Racism charges kept Ceres man from council appointment. Now he’s running for the seat
John Osgood filed Tuesday to run for the Ceres City Council, nine months after his appointment to a vacancy was rescinded.
The council acted after complaints that Osgood had made racist and sexist comments, including repeatedly using the n-word on his podcast. Mike Kline later was appointed to the District 4 seat, representing southeast Ceres, but is not running in the Nov. 8 election.
Daniel Martinez was the only other District 4 candidate as of Tuesday. He is a city planning commissioner and also applied for the appointment last fall.
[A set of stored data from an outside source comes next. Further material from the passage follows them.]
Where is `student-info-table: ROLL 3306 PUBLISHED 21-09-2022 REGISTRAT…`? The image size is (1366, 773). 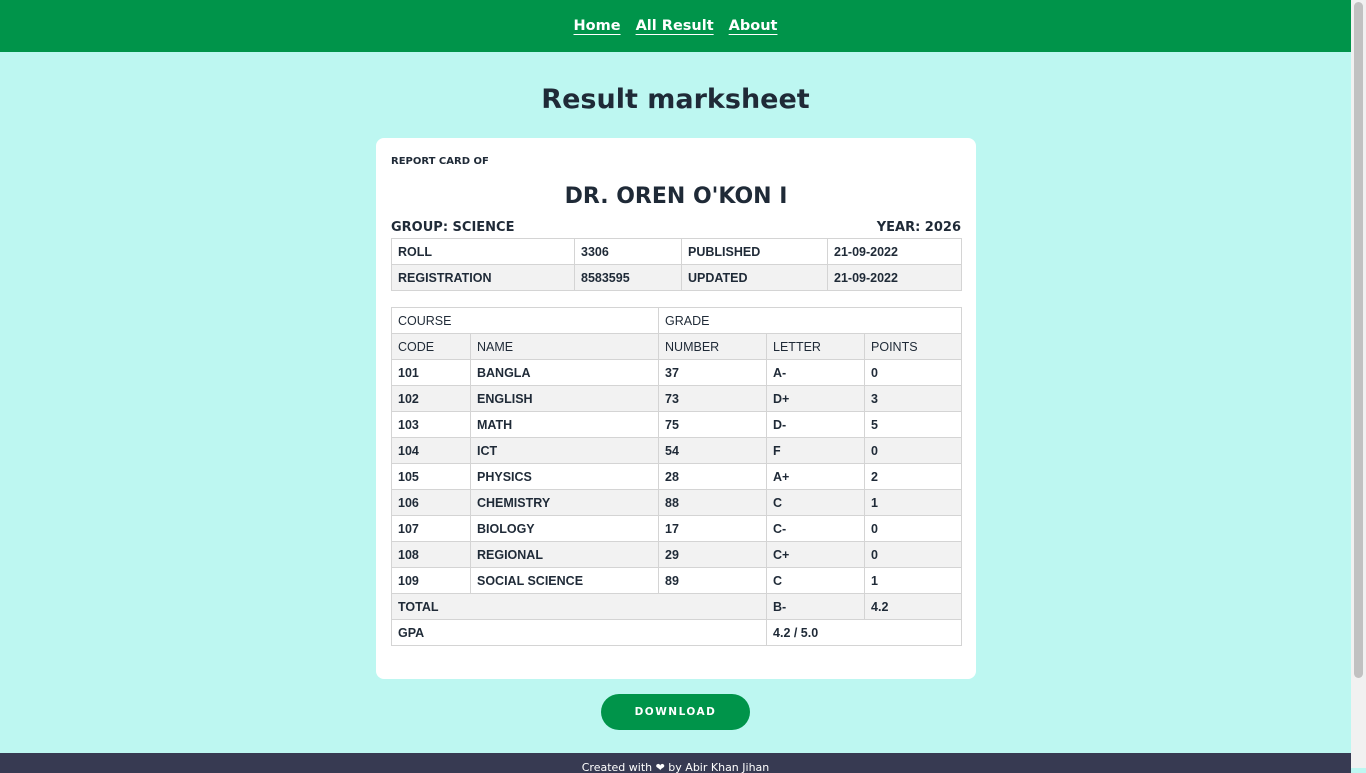
student-info-table: ROLL 3306 PUBLISHED 21-09-2022 REGISTRAT… is located at coordinates (676, 264).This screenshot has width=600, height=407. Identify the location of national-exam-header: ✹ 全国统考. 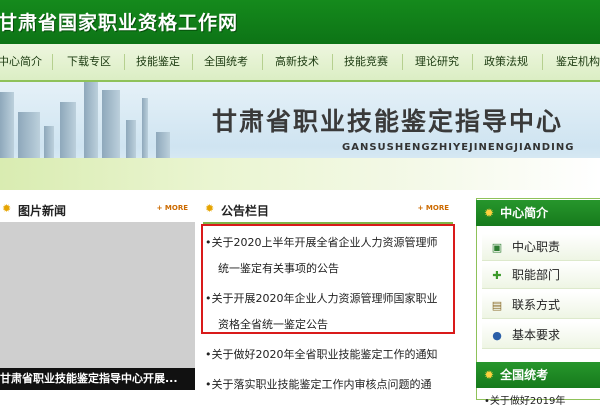
(538, 375).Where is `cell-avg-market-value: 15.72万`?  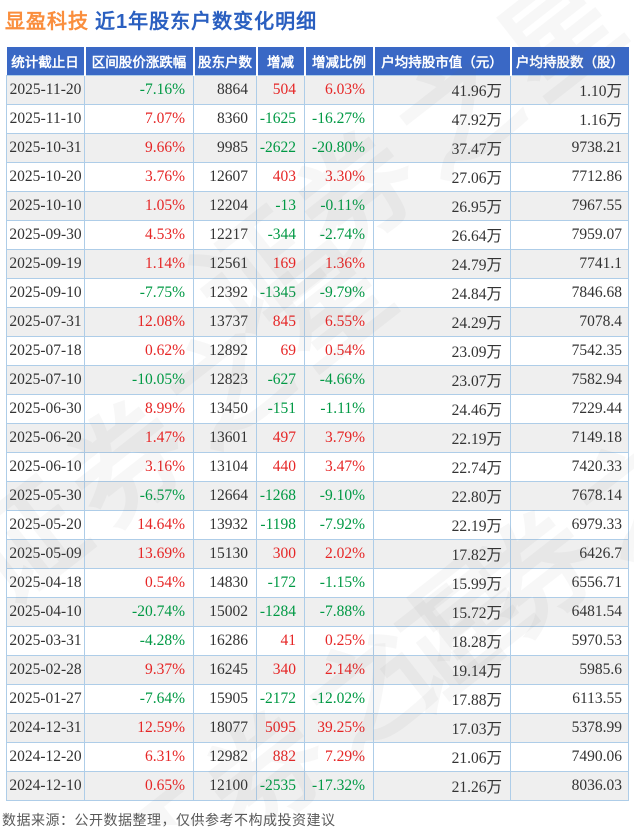
cell-avg-market-value: 15.72万 is located at coordinates (442, 612).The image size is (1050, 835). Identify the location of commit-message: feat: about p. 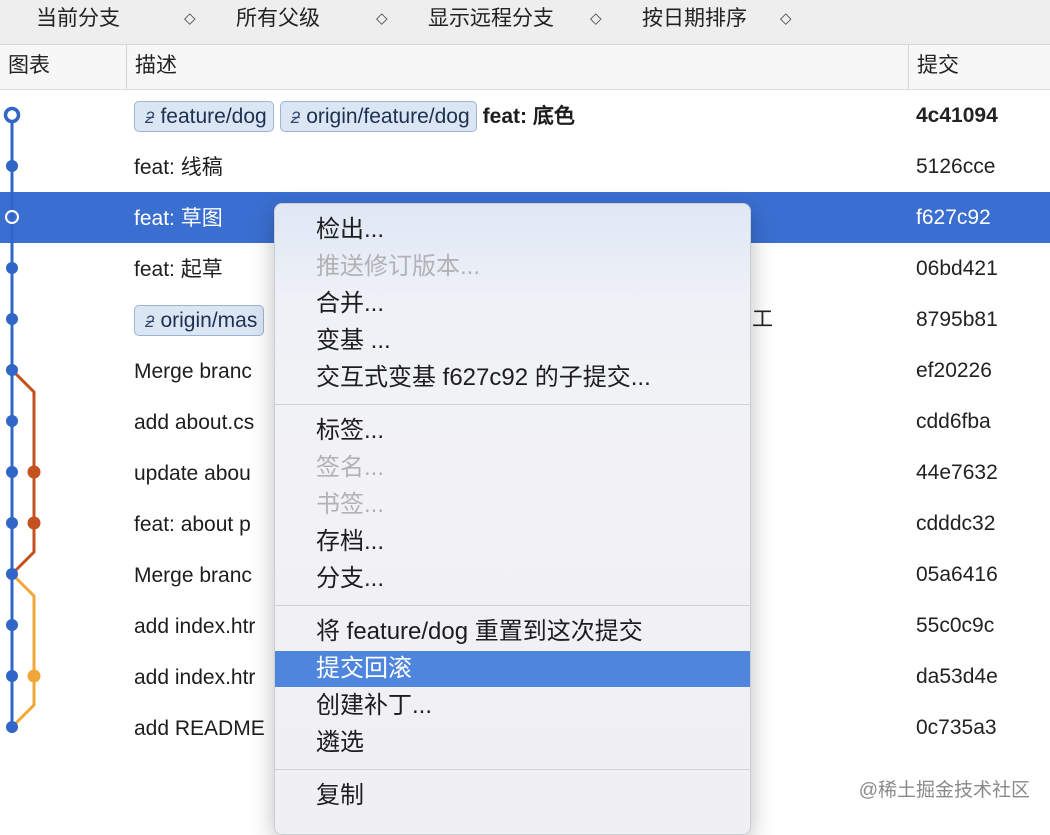
(192, 524).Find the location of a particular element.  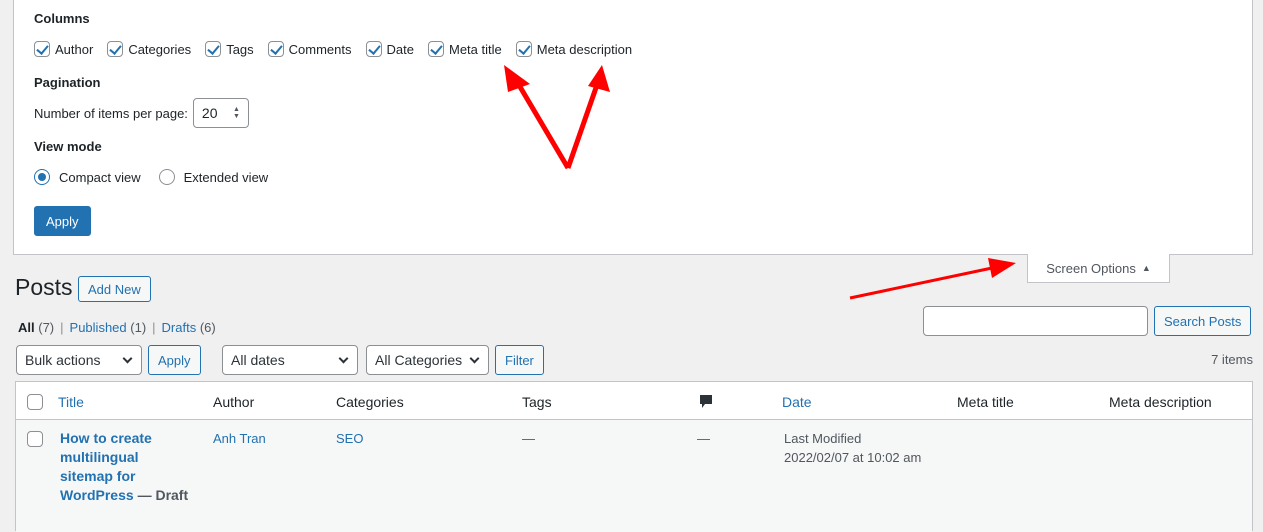

bulk-actions-value: Bulk actions is located at coordinates (63, 360).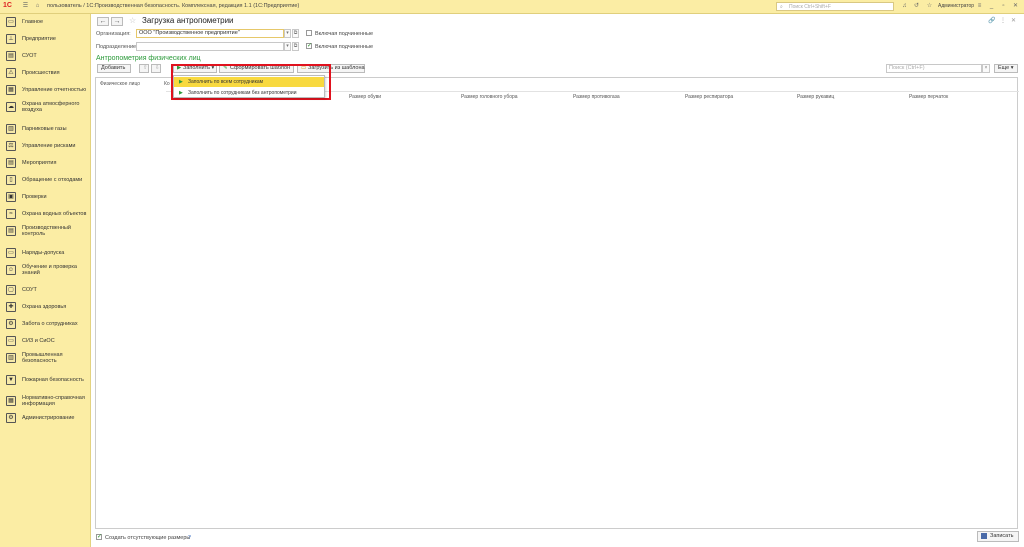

The filing deadline is 5 p.m. Wednesday, Aug. 17, for races where an incumbent is not running. It was Aug. 12 for other contests.
In an email Tuesday evening, The Modesto Bee asked Osgood to comment on his candidacy. He did not respond as of noon Wednesday.
Deadlock over appointment
Couper Condit was elected to the seat in November 2020 but resigned 10 months into his four-year term. The Nov. 9 meeting to appoint a successor came amid concerns raised about Osgood in The Bee and the Ceres Courier.
A motion to appoint Martinez failed 2-2, with Mayor Javier Lopez and Councilman Bret Silveira in favor and Linda Ryno and Jim Casey opposed.
Lopez then joined in the 3-1 vote for Osgood. The mayor acknowledged the concerns but said he wanted to avoid the cost of a special election and to move the council past its tendency for 2-2 votes.
Osgood had yet to be sworn in when Lopez proposed at the Nov. 29 meeting that the appointment be rescinded. The motion passed 4-0.
Samuel White-Ephraim, a leader with the Modesto-Stanislaus NAACP, was among the people urging that Osgood not serve.
“The type of statements that he’s made toward females and toward people with a different pigmentation of skin than his goes to show the mental capacity of his mind,” White-Ephraim told The Bee after the second vote. “Racism is a sickness.”
‘I’m allowed to chastise’
Osgood, a truck driver, defended his demeanor in a Nov. 10 interview with The Bee: “As an ordinary citizen, I’m allowed to chastise. I’m allowed to use words they don’t prefer. I’m allowed to use volume they don’t prefer.”
The upcoming election will feature contests for two other seats on the Ceres council. Casey is running against Todd Underwood in District 1, the northwest part of town. The incumbent is seeking a full four-year term after winning a special election to fill a vacancy in August 2021.
Filing remains open in District 2, the southwest. Ryno resigned from the seat in April, nine months before the end of her term. The candidates so far are Rosalinda Vierra and Paula Redfern.